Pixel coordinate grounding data
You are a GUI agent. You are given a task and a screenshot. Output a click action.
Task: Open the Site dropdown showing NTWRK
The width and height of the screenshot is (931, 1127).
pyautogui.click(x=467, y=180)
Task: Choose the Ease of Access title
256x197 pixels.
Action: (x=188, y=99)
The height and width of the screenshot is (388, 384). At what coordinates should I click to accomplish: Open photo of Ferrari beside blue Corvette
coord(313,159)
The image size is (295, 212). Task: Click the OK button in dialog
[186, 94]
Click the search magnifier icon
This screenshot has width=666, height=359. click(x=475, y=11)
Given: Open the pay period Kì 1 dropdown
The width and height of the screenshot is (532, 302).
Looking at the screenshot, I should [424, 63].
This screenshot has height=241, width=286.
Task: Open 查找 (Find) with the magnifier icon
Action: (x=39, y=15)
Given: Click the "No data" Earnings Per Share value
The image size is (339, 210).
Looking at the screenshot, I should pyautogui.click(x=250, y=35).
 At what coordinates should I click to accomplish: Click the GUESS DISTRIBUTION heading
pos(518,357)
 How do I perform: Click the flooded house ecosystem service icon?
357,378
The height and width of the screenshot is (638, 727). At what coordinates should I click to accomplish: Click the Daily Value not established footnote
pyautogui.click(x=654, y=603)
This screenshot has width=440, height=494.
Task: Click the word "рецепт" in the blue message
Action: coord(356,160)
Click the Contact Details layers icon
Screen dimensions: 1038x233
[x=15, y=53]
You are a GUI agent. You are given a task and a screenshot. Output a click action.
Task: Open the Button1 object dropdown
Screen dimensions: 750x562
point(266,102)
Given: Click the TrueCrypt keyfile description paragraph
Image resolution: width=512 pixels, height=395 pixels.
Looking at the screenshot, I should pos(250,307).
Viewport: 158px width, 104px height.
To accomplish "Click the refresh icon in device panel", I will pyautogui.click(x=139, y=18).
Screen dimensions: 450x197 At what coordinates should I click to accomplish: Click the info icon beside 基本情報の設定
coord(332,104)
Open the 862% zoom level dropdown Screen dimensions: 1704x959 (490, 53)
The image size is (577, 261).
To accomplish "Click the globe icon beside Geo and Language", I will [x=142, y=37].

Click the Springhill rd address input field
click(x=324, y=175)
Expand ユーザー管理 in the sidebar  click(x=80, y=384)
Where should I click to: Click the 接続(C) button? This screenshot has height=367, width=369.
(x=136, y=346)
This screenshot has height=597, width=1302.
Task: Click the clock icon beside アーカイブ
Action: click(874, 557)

• Exercise goal: Copy the stretch of the records above that runs from the line with "Task: Open the Button1 object dropdown" through the line with "Viewport: 158px width, 104px height.". Both end lines belong in the copy, and nothing else does.

• Exercise output:
Task: Open the Button1 object dropdown
Screen dimensions: 750x562
point(266,102)
Given: Click the TrueCrypt keyfile description paragraph
Image resolution: width=512 pixels, height=395 pixels.
Looking at the screenshot, I should pos(250,307).
Viewport: 158px width, 104px height.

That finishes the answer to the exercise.